Task brief →
Please quote exactly the lines below from the line containing "Expand the Device Model dropdown arrow" to the line containing "Task: Share article on LinkedIn", both lines included, and nothing else.

(Saved entries)
Segment Open
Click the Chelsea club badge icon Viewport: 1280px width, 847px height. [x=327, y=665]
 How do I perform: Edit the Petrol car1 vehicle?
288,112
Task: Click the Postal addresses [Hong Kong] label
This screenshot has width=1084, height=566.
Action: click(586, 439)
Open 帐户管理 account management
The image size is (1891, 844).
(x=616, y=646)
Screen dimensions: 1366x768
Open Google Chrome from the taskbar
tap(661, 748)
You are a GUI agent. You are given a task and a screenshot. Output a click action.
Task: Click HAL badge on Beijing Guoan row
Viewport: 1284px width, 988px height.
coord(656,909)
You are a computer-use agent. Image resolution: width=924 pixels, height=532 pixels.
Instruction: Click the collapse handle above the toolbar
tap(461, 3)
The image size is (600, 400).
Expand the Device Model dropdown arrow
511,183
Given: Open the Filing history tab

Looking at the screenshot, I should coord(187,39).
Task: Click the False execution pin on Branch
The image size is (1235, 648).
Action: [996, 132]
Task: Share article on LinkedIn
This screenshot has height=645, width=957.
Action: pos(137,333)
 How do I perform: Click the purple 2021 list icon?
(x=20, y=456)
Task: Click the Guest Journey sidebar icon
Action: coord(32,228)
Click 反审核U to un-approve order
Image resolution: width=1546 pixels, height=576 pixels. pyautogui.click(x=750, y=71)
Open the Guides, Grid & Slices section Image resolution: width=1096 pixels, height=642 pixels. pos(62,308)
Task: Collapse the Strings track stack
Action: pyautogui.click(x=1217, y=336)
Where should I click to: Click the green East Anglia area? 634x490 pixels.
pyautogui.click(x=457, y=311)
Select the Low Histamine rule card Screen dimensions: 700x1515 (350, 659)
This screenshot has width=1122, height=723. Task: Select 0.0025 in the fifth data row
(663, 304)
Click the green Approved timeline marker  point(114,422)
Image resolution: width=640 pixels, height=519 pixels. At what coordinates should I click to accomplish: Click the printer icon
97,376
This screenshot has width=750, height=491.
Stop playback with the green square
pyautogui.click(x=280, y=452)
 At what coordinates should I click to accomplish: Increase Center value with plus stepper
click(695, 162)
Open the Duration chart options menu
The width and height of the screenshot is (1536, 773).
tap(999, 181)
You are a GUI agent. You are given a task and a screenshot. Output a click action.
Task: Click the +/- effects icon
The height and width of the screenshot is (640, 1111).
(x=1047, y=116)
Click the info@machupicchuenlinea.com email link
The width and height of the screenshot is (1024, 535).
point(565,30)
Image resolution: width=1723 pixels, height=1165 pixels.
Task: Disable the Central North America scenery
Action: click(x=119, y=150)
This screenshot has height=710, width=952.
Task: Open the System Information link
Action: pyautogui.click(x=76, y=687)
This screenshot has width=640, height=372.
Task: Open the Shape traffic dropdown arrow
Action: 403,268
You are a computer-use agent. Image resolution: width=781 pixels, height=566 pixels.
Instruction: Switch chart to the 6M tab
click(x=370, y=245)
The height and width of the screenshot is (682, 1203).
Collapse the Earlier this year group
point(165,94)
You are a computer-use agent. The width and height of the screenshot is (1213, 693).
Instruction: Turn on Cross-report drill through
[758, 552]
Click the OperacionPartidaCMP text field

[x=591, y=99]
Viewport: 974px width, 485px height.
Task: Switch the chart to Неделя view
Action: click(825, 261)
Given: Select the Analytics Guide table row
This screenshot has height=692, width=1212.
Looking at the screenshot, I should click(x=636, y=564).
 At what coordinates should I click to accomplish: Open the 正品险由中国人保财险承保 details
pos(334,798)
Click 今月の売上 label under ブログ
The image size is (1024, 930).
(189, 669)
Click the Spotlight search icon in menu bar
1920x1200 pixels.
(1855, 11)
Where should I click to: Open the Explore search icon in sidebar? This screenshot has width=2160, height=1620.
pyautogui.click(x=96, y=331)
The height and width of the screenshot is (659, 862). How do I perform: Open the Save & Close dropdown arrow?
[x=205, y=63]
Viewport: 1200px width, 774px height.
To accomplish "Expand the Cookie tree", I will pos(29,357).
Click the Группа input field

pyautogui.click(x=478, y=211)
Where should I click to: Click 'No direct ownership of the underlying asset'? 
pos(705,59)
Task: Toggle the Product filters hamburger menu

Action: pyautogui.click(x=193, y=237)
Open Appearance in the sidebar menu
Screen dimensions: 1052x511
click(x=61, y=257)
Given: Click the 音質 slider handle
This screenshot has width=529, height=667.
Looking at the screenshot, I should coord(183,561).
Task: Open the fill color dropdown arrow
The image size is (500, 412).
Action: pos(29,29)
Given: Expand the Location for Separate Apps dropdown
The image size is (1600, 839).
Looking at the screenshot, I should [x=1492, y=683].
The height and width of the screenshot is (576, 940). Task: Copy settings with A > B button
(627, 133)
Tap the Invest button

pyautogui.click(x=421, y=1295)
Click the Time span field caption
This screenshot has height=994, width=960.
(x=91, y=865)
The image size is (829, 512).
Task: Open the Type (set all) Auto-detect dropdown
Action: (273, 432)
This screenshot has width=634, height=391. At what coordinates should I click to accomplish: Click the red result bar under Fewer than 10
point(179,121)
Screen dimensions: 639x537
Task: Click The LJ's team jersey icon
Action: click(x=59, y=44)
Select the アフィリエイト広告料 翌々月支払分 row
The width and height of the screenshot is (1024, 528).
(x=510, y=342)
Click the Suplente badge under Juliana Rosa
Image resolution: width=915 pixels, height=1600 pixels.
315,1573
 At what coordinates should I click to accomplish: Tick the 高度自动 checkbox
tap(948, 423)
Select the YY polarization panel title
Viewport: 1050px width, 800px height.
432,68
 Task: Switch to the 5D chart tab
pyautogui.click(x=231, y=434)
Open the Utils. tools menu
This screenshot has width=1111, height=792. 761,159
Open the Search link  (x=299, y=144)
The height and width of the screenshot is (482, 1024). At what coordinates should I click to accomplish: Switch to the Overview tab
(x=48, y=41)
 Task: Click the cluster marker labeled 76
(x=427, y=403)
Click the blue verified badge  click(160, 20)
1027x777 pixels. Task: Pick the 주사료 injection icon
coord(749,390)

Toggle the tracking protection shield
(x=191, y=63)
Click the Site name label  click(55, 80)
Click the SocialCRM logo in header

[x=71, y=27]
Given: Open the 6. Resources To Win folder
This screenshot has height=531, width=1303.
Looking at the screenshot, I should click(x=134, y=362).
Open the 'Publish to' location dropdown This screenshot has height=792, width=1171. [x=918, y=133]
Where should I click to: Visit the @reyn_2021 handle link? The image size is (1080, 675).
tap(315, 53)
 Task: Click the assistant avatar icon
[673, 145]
Segment Closed
Completed task →
Expand the Device Model dropdown arrow
511,183
Given: Open the Filing history tab

Looking at the screenshot, I should coord(187,39).
Task: Click the False execution pin on Branch
The image size is (1235, 648).
Action: [996, 132]
Task: Share article on LinkedIn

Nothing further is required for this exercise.